What’s worse? Too little science or too much science?
Ahh, trick question. The answer is that science is not a quantity that can be measured and compared to a standard. Most people would agree with this, but we often hear people say “we need a little more science in our site selection process.”
For some chain operators, “science” is the corrective action for dog stores. I once had a client whose board of directors shut down new store openings until there was evidence of a “scientific process” for approving sites (they had opened about 10 bad stores in a row).
In the past 10 years many companies have increased their investments in computer-based mapping and demographic systems as well as sales forecasting models. This was quite challenging for the chain store industry as a whole because they were the last sector of the economy to spend big money on information technology.
I had the pleasure of rolling out mapping and analysis software to about 50 field development managers at a company’s annual offsite in 1998. Keep in mind that some people didn’t even use email then. They opened many stores each year and the decisions were primarily based on the judgment and experience of the field reps. “Skeptical” didn’t begin to describe their reaction to a computer simulation of their markets! The company now has over 100 users of the software and they can’t get deals approved without completing the site evaluation online. There is far more objectivity and transparency in the process and they have numeric benchmarks to guide their decisions.
However, some folks are wondering if we are starting to place too much emphasis on the “science.” I’m one of them.
The problem is not the “science” itself. The problem occurs when we disconnect the decision maker from the data with “push button” analytical methods that generate go/no go recommendations.

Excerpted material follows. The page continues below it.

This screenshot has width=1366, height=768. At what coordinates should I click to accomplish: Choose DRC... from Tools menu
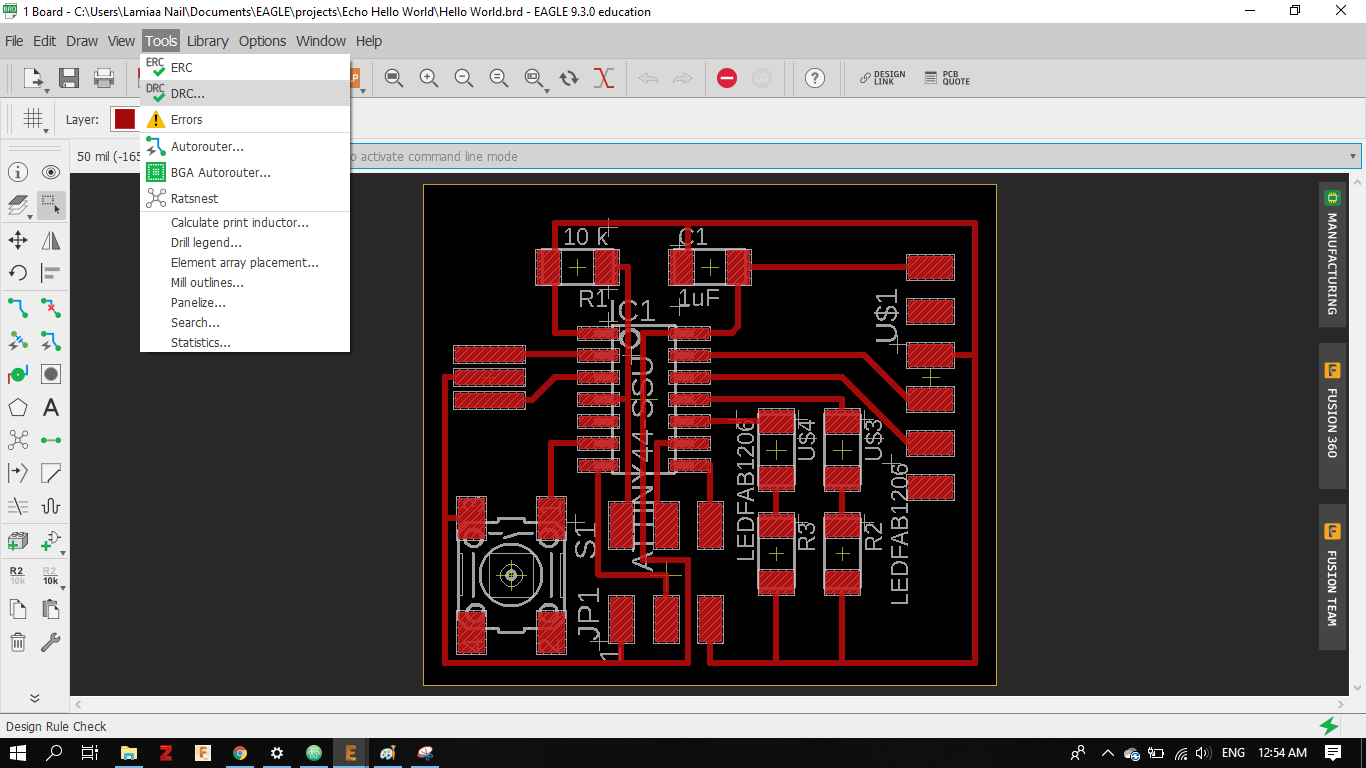pos(187,94)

I began thinking about this issue in 2005 when I read Malcom Gladwell’s book Blink (subtitled “The Power of Thinking Without Thinking”). The book is full of examples of experts who make fast, excellent decisions under high pressure without formal analysis such as firefighters, pediatric nurses, and military leaders. Gary Klein, a leader in the field of decision theory, calls this “Recognition Primed Decisions” whereby a person assesses the situation, searches his mind for similar cases, and adapts the knowledge to the situation at hand. In chain store real estate analysis, this is how analog comparisons are done.
What do life and death emergencies have to do with chain store real estate decisions? Although the time pressure is not as great, they both are complex decisions. The brain of a human expert is capable of finding meaning in complex problems that only confound mathematical models. The reason is that a human considers the context of the situation adapts his decision rules accordingly. For example, a burger joint might generate average sales in a suburban location; unless it’s next to the NASCAR track.

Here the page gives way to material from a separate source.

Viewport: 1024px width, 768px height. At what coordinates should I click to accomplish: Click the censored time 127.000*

Let’s compare the data processing of a sales forecasting model using multiple linear regression to a seasoned real estate dealmaker looking at google maps and some demographic information.
The example site is a for a quick serve restaurant on a pad location in front of a power center in a suburb of a medium sized city.
The regression model has 10 variables including resident population, daytime population, median income, presence of children, competition, and some site characteristics. When the address is entered, the values of these variables are computed and an equation is applied that generates a sales forecast that is close to the average unit volume of the chain.
The dealmaker looks at the map and sees that the interstate highway separates a major office complex from the power center. There are a couple of stoplights on the road that goes under the freeway and it’s likely to get congested at lunchtime. The demographic report shows 30,000 people within 3 miles and 15,000 people within 2 miles. However, the most dense neighborhoods close to the center are lower income according to the shaded map and there are other fast food restaurants between the center and the more affluent neighborhoods. The dealmaker remembers another deal that he did a couple of years ago with a similar situation and the sales were about 20% below the chain average because they simply weren’t capturing the potential business that appeared in the demographic reports.
The current state-of-the-art in site modeling cannot pick up the key insights that this dealmaker easily identified. However, the dealmaker still needs the map and demographic report for the data that he uses to reach his conclusions.
I’m not suggesting that regression models are useless or that humans are infallible! Humans will have biases that color their view of the world and good statistical models can uncover patterns in data that humans can’t see. The key is to have a decision making process that allows the human to see the important data elements in context to build the story that draws on his experience and knowledge.